#### Exercise requirements:
Lines from the one containing "Web建設物価 (472, 2166)" through the last line of the data below are to be returned exactly; leave out the rest.

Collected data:
----
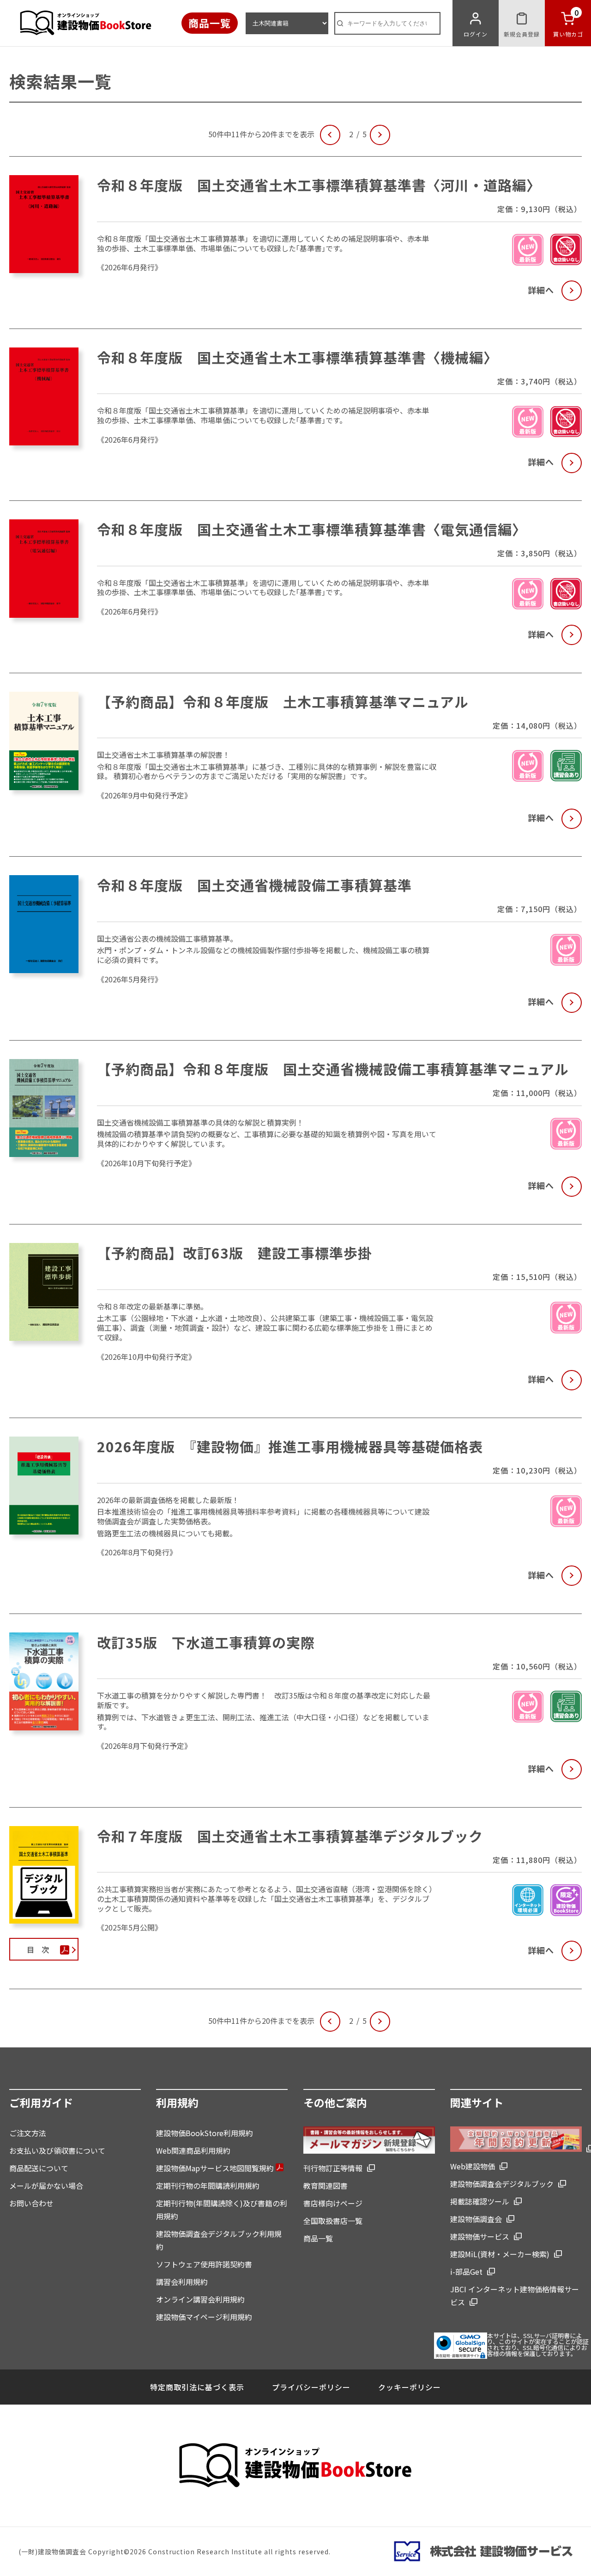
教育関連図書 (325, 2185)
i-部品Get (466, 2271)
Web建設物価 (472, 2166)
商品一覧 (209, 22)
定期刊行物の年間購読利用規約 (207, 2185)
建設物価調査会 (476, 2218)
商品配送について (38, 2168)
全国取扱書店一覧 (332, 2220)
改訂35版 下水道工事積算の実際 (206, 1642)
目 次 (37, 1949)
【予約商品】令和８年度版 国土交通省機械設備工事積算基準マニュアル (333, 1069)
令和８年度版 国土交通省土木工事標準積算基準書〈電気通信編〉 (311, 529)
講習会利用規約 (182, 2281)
----
#### Response below:
Web建設物価 (472, 2166)
商品一覧 (209, 22)
定期刊行物の年間購読利用規約 (207, 2185)
建設物価調査会 (476, 2218)
商品配送について (38, 2168)
全国取扱書店一覧 (332, 2220)
改訂35版 下水道工事積算の実際 (206, 1642)
目 次 (37, 1949)
【予約商品】令和８年度版 国土交通省機械設備工事積算基準マニュアル (333, 1069)
令和８年度版 国土交通省土木工事標準積算基準書〈電気通信編〉 (311, 529)
講習会利用規約 (182, 2281)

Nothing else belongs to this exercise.